The old version of the I / O memory access functions:
from I / O memory read, use one of the following:

1. 1. unsigned readb(address)
   2. unsigned readw(address)
   3. unsigned readl(address)

Write I / O memory, use one of the following:

1. 1. unsigned writeb(unsigned value, address)
   2. unsigned writew(unsigned value, address)
   3. unsigned writel(unsigned value, address)

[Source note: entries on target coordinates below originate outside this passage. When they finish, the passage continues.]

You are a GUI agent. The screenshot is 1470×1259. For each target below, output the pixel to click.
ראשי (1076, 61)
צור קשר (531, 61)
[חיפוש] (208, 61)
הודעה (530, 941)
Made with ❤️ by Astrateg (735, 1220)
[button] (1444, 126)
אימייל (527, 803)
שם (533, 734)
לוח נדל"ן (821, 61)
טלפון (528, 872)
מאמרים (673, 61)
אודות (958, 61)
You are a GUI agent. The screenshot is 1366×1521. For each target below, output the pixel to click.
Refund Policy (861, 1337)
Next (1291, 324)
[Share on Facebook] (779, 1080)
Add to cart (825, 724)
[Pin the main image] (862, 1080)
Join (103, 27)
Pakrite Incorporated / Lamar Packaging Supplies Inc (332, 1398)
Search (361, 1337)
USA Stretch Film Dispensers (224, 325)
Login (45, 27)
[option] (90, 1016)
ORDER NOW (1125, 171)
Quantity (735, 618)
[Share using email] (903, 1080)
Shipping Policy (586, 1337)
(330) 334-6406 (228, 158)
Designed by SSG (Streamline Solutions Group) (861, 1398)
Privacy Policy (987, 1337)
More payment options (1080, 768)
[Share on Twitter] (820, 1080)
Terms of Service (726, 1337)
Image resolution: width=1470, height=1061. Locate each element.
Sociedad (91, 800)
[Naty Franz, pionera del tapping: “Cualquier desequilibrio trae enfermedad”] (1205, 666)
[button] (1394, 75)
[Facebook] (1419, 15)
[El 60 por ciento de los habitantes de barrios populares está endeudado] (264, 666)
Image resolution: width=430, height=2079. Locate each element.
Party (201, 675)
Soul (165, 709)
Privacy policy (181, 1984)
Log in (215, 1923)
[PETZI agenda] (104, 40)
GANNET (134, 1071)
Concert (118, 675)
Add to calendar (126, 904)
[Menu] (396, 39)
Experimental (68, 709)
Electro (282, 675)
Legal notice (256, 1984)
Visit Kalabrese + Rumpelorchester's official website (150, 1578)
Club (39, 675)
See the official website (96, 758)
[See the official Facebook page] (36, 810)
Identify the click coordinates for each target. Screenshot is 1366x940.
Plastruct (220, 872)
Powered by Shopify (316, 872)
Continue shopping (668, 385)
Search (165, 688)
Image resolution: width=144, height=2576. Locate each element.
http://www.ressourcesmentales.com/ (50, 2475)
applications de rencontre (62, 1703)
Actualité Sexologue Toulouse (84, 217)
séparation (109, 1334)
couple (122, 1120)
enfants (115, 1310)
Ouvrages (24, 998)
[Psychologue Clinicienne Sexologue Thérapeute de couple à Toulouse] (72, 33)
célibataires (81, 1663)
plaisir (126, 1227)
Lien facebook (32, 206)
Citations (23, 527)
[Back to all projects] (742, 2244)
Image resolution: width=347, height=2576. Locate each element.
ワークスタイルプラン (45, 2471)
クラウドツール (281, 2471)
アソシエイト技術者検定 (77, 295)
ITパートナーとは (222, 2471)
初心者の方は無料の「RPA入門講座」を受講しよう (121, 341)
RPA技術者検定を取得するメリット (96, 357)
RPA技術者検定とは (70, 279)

The release of I / O memory:

(C) hybrid device driver

definition:

In the Linux system, there is a class of character devices, they share a major number (10), but different minor number, we call this type of equipment is mixed equipment (miscdevice). All hybrid devices forming a linked list, access to the device to find a kernel corresponding miscdevice apparatus according to the minor number.

Device Description:

Linux kernel uses to describe a struct miscdevice hybrid device.
struct miscdevice
{
　　int Minor; / * minor number * /
　　const char * name; / * device name * /
　　const struct the file_operations * FOPS; / * file operations * /
　　struct the list_head List;
　　struct Device * parent;
　　struct Device * this_device;
};

Device Registration:

Linux kernel uses misc_register function to register a hybrid device driver.
int misc_register (struct miscdevice * misc)

(Four) LED driver design

Pull-up / pull-down resistors:

Pull signal is undefined is connected through a resistor to the power supply, fixed at the high level. Uncertain pull-down signal is connected to ground via a resistor, fixed at low level. Pullup current is injected into the device, a pull-down output current. When a pull-up resistor connected to an I / O port to an input state, its normal high level, the input can be used to detect a low level.